DIRECTIONS FOR THIS TASK: Make an exact copy of the entries below and leave any picture out of it.

———

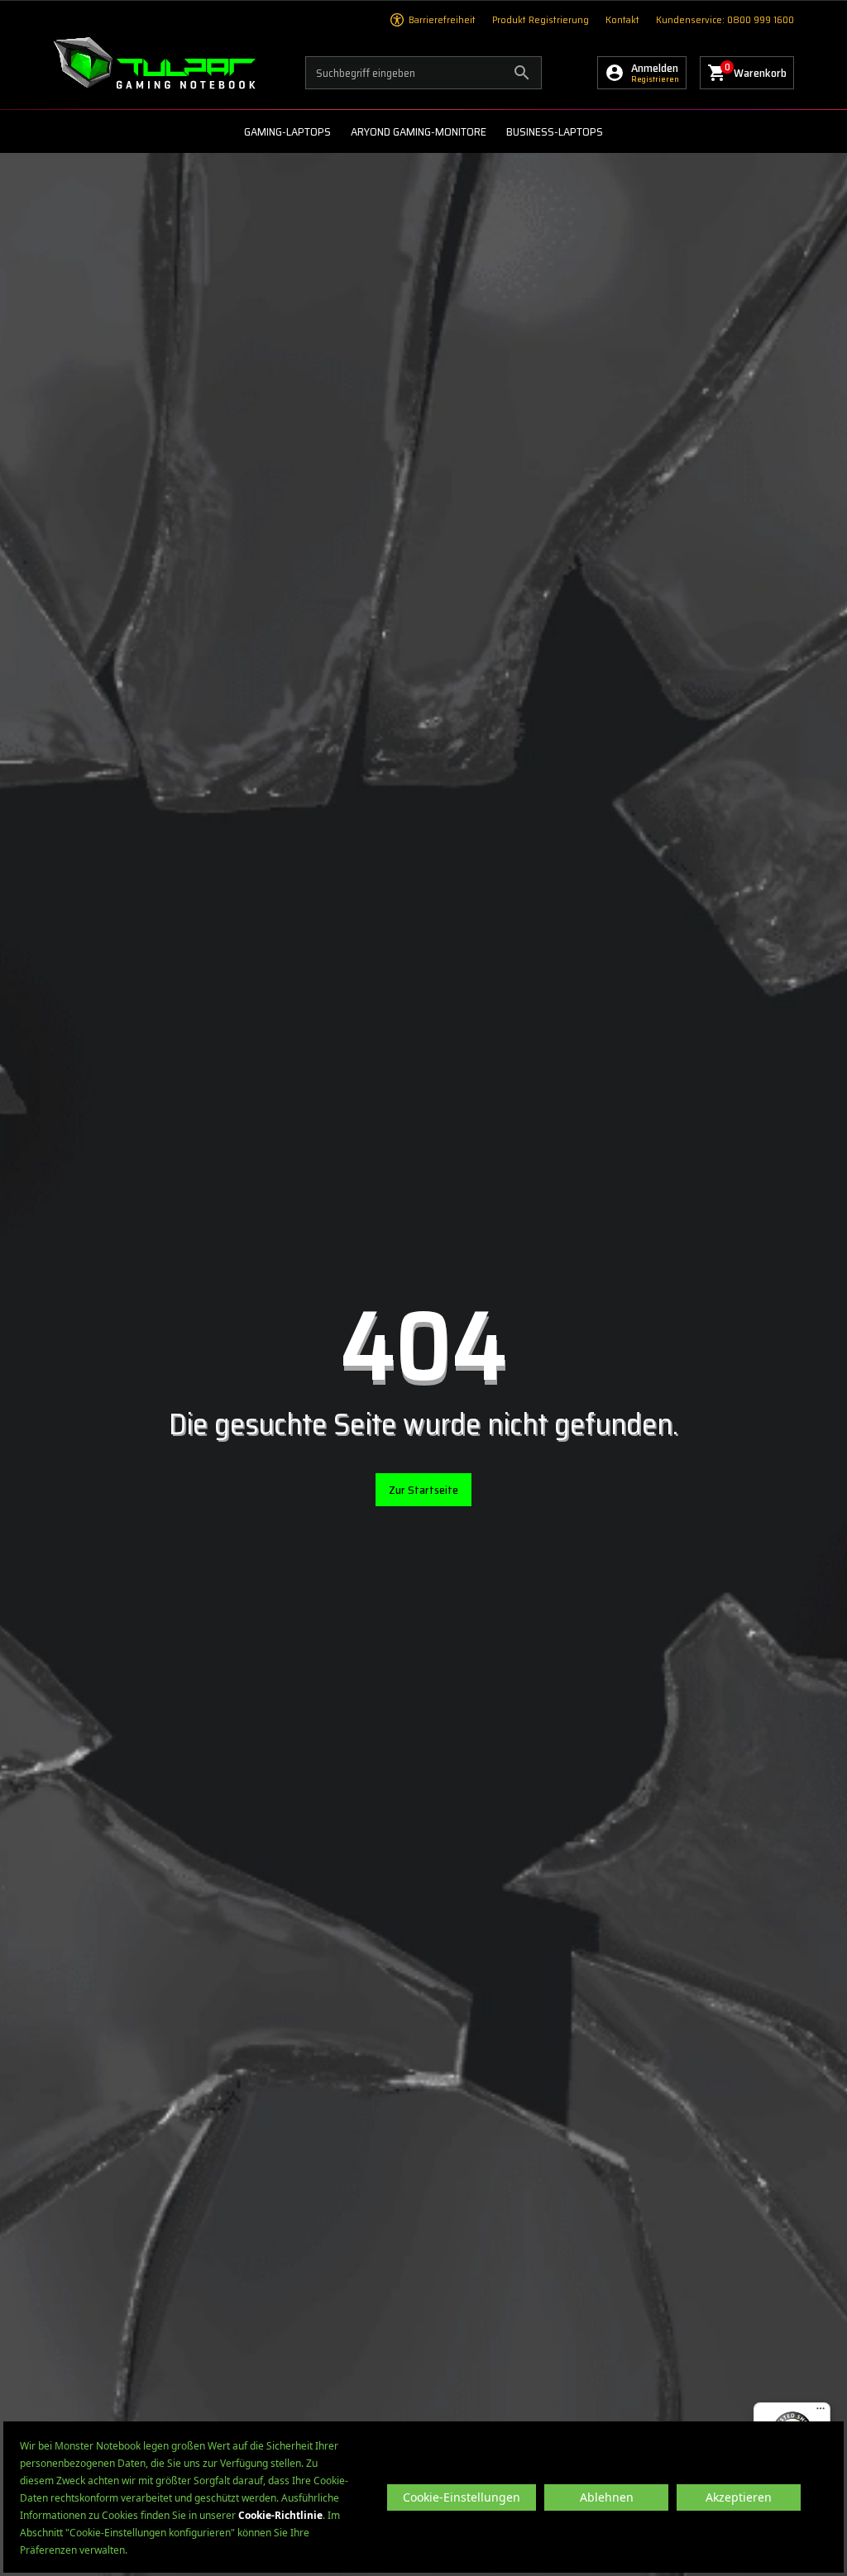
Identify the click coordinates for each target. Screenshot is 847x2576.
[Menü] (820, 2412)
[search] (423, 72)
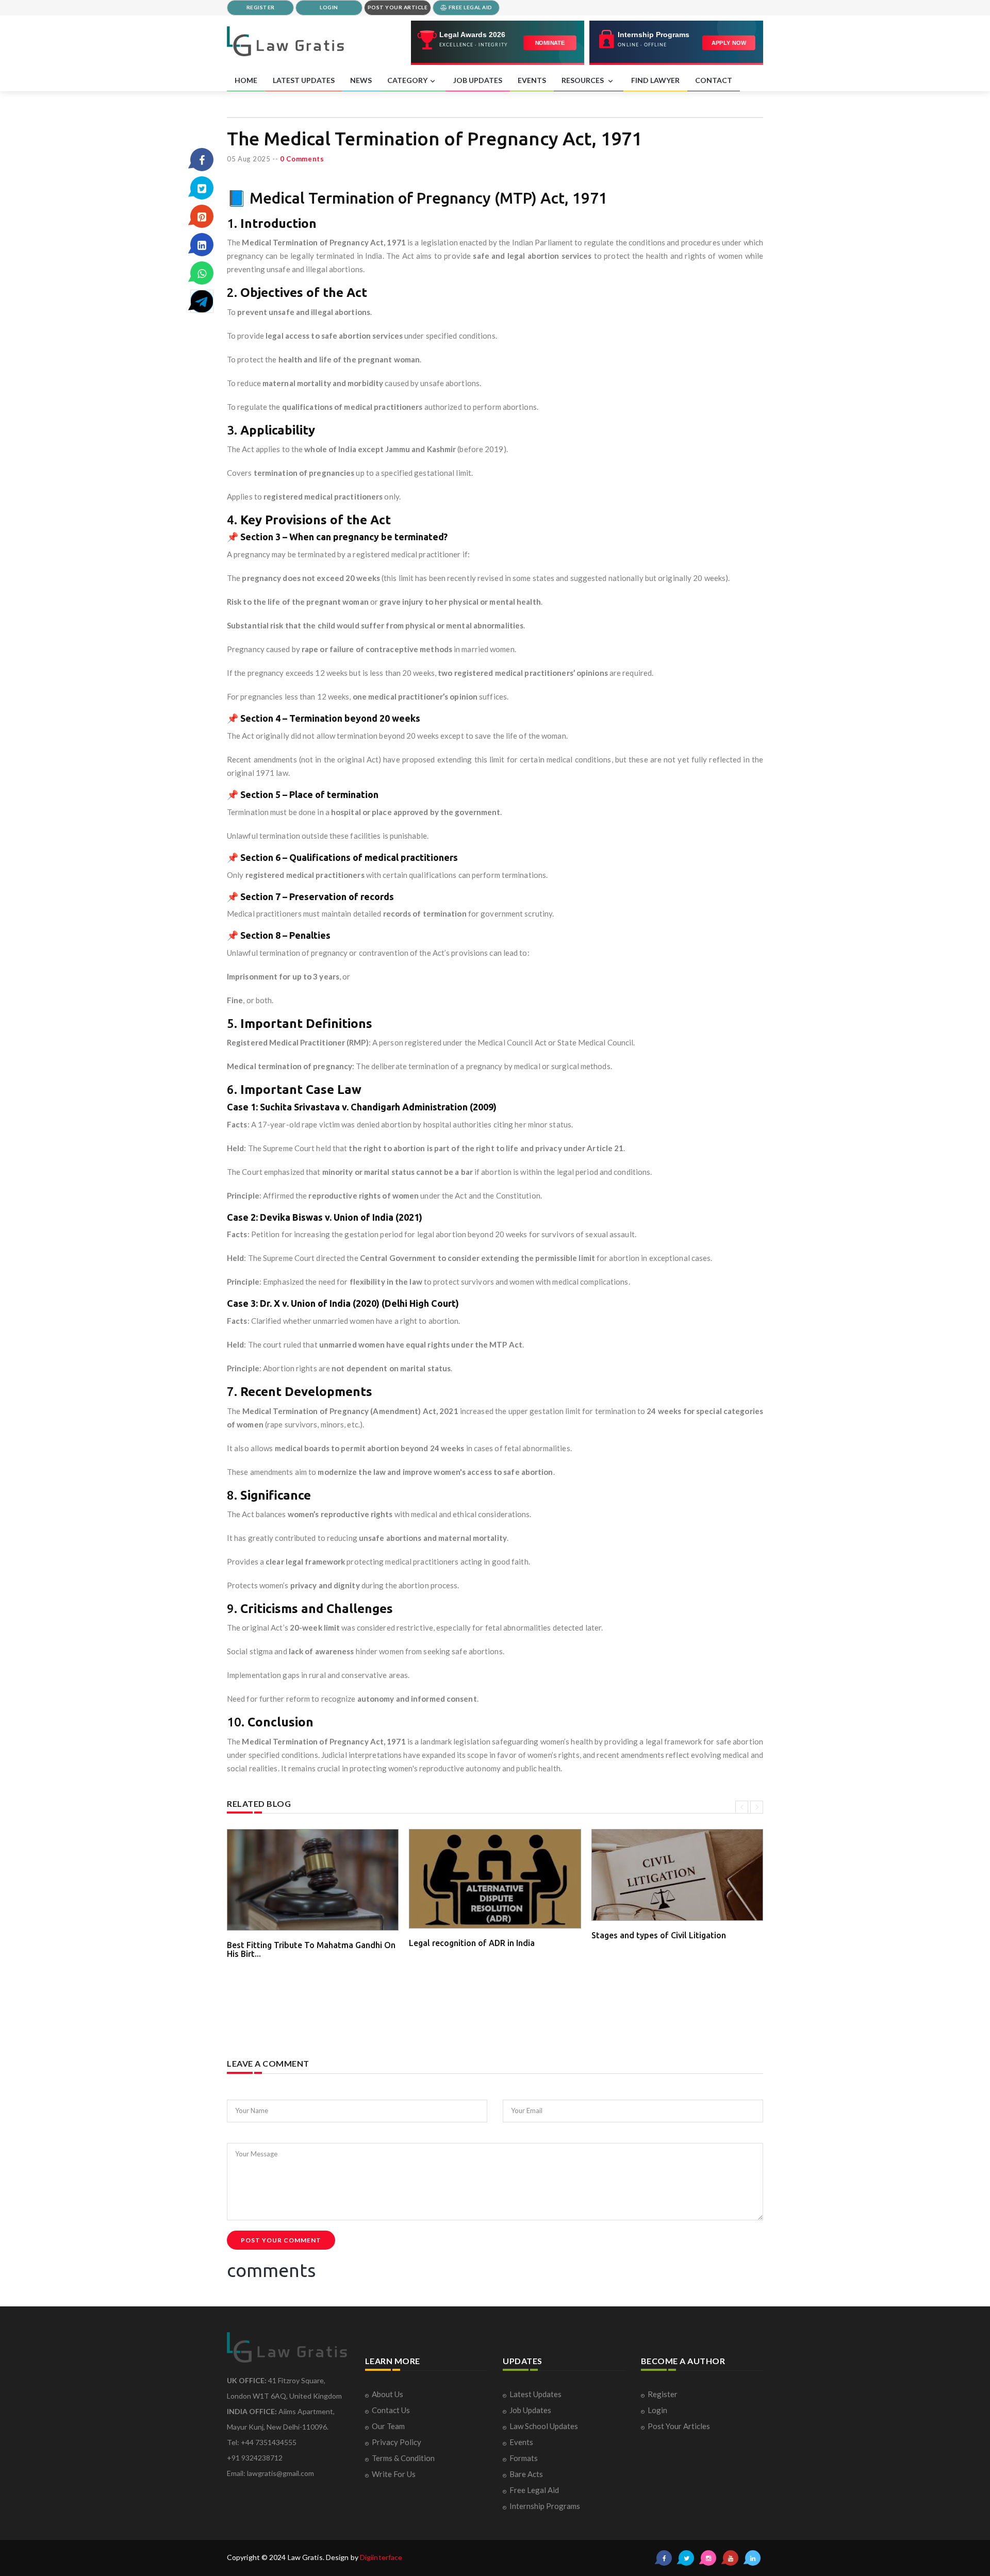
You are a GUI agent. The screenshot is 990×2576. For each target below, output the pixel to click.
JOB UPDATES (477, 80)
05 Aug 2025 (249, 159)
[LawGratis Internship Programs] (676, 43)
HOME (246, 80)
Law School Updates (543, 2426)
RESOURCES (583, 80)
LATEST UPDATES (304, 80)
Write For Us (394, 2474)
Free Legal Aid (534, 2490)
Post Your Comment (281, 2240)
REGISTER (260, 7)
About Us (387, 2394)
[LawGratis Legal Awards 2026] (498, 43)
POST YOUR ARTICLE (398, 7)
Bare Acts (526, 2474)
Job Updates (530, 2410)
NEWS (361, 80)
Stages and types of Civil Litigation (658, 1935)
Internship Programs (544, 2506)
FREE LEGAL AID (469, 7)
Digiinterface (381, 2557)
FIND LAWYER (655, 80)
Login (657, 2410)
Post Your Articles (679, 2426)
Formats (523, 2458)
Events (521, 2442)
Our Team (388, 2426)
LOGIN (329, 7)
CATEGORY (407, 80)
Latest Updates (535, 2394)
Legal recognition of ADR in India (472, 1943)
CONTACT (713, 80)
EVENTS (532, 80)
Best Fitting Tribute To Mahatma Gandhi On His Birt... (311, 1949)
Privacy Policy (396, 2442)
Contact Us (391, 2410)
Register (663, 2394)
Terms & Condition (403, 2458)
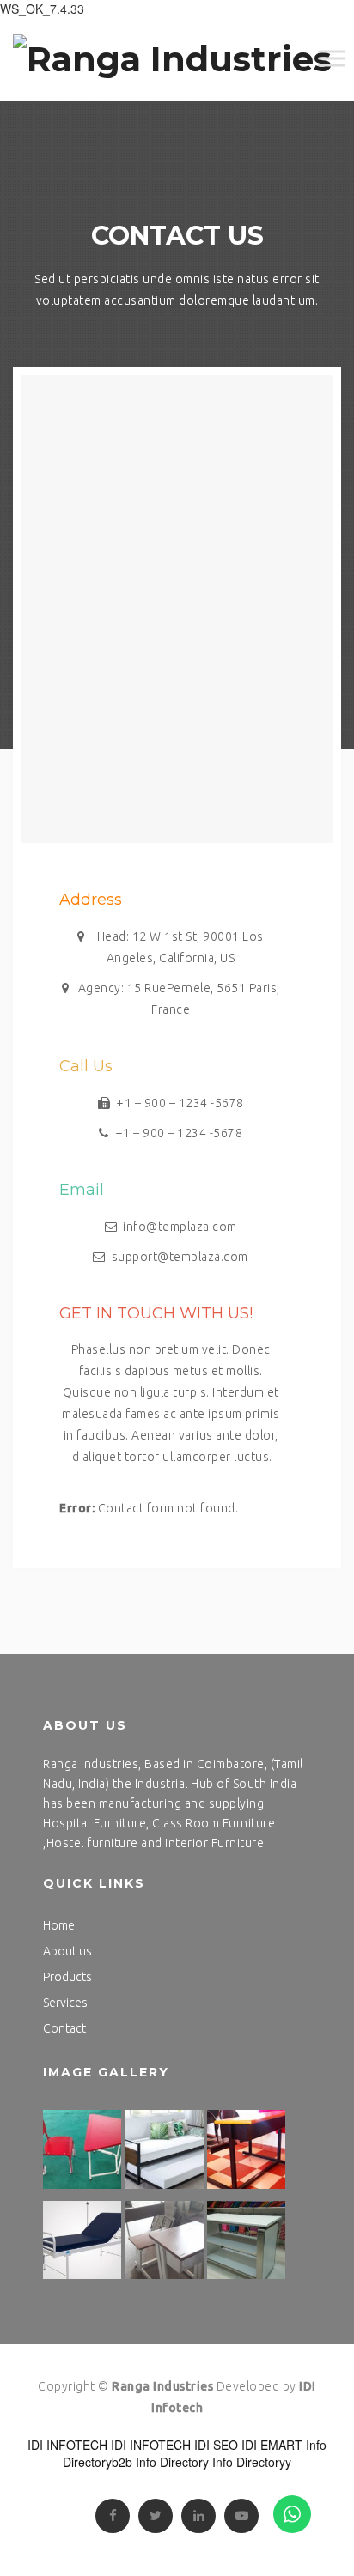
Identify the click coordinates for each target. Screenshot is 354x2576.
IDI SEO (216, 2444)
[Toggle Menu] (331, 58)
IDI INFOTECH (67, 2444)
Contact (64, 2028)
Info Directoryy (251, 2461)
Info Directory (172, 2461)
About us (67, 1951)
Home (59, 1925)
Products (67, 1977)
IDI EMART (271, 2444)
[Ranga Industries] (172, 59)
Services (65, 2002)
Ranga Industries (162, 2386)
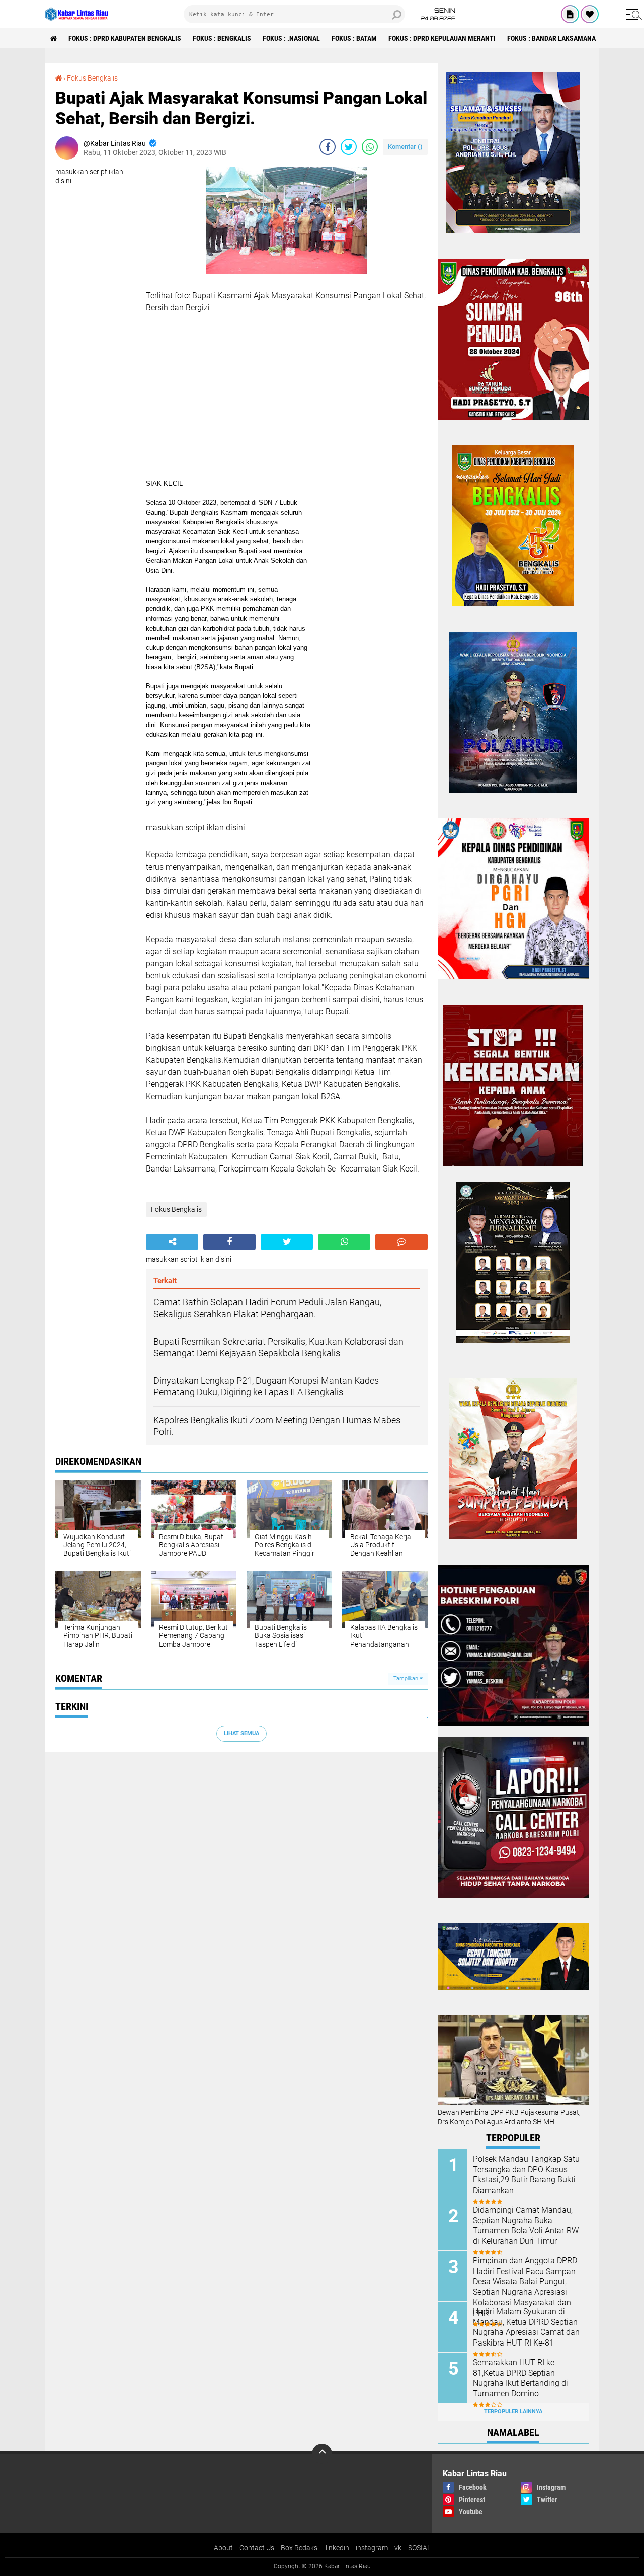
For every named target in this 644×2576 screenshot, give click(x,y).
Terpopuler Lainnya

———

YOUR SOLUTION:
Identify the click coordinates for each target. Screenshot is 847x2576.
[Menü] (820, 2412)
[search] (423, 72)
You are a GUI agent. The screenshot is 990×2576. For each target below, output the pixel to click.
JOB UPDATES (477, 80)
05 Aug 2025 (249, 159)
[LawGratis Internship Programs] (676, 43)
HOME (246, 80)
Law School Updates (543, 2426)
RESOURCES (583, 80)
LATEST UPDATES (304, 80)
Write For Us (394, 2474)
Free Legal Aid (534, 2490)
Post Your Comment (281, 2240)
REGISTER (260, 7)
About Us (387, 2394)
[LawGratis Legal Awards 2026] (498, 43)
POST YOUR ARTICLE (398, 7)
Bare Acts (526, 2474)
Job Updates (530, 2410)
NEWS (361, 80)
Stages and types of Civil Litigation (658, 1935)
Internship Programs (544, 2506)
FREE LEGAL AID (469, 7)
Digiinterface (381, 2557)
FIND LAWYER (655, 80)
Login (657, 2410)
Post Your Articles (679, 2426)
Formats (523, 2458)
Events (521, 2442)
Our Team (388, 2426)
LOGIN (329, 7)
CATEGORY (407, 80)
Latest Updates (535, 2394)
Legal recognition of ADR in India (472, 1943)
CONTACT (713, 80)
EVENTS (532, 80)
Best Fitting Tribute To Mahatma Gandhi On His Birt... (311, 1949)
Privacy Policy (396, 2442)
Contact Us (391, 2410)
Register (663, 2394)
Terms & Condition (403, 2458)
Identify the click coordinates for each target. Screenshot is 354x2576.
IDI SEO (216, 2444)
[Toggle Menu] (331, 58)
IDI INFOTECH (67, 2444)
Contact (64, 2028)
Info Directoryy (251, 2461)
Info Directory (172, 2461)
About us (67, 1951)
Home (59, 1925)
Products (67, 1977)
IDI EMART (271, 2444)
[Ranga Industries] (172, 59)
Services (65, 2002)
Ranga Industries (162, 2386)
For every named target in this 644×2576 screenshot, give click(x,y).
Terpopuler Lainnya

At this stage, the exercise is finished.